The Economy - April 2010

An Age of Untruth - Victor Davis Hanson

Recoil from the word “stimulus” — whether used by a Republican or Democratic administration. There is no such thing as an easy, fuzzy notion of instant money creating economic growth. Instead it is a euphemism not for borrowing, but for massive borrowing and unsustainable debt. Indeed, note that we do not even use words like “borrowing” or “debt,” but instead prefer “deficit” (e.g., It’s only a year-to-year thing) and “stimulus” (e.g., spending what we don’t have somehow makes us richer in the future).

“Stimulus” is thus a lie as it is used, or at best a half-truth.

The truth — even if right now we were to go ahead with a return to the Clinton tax tables, raise the caps on income subject to Social Security taxes, have the states keep increasing their sales and income taxes, and apply new Obama surcharges on health care — is that we are still going broke.

Do the math: $12 trillion is a lot of debt ($40,000 for each of us, $200,000 for a family of five starting out in the world — like a second home mortgage in other words). Twenty trillion dollars in just eight more years is doom (like two family vacation homes to pay for without the vacation homes to vacation to).

Still Government Motors - Shikha Dalmia

But when Mr. Whitacre says GM has paid back the bailout money in full, he means not the entire $49.5 billion--the loan and the equity. In fact, he avoids all mention of that figure in his column. He means only the $6.7 billion loan amount.

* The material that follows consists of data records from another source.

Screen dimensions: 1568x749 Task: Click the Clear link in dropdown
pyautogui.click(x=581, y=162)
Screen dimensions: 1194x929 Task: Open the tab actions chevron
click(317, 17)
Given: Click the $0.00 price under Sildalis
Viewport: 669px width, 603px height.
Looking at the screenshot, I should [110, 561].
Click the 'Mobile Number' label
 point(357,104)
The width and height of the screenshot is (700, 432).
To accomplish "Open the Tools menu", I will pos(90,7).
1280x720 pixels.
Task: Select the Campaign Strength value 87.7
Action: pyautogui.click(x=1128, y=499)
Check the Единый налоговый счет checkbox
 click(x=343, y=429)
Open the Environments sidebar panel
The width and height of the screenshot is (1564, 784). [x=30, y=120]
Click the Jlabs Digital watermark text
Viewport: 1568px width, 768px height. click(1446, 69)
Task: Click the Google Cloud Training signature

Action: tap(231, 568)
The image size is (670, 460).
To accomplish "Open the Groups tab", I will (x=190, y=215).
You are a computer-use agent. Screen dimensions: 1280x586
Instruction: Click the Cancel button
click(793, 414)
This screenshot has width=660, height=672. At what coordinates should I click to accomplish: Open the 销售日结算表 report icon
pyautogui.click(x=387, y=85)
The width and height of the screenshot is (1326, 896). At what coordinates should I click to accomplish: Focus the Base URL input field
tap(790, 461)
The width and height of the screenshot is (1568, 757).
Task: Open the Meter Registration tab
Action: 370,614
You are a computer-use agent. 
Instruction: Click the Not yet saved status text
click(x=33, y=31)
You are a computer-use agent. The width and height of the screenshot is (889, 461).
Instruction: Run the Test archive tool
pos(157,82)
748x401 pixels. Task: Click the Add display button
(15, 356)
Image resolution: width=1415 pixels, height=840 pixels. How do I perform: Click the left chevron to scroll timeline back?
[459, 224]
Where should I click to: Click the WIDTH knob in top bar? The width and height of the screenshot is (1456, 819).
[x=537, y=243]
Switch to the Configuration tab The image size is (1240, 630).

But wait! Even that's not the full story given that GM, which has not yet broken even, much less turned a profit, can't pay even this puny amount from its own earnings.

So how is it paying it?

As it turns out, the Obama administration put $13.4 billion of the aid money as "working capital" in an escrow account when the company was in bankruptcy. The company is using this escrow money--government money--to pay back the government loan.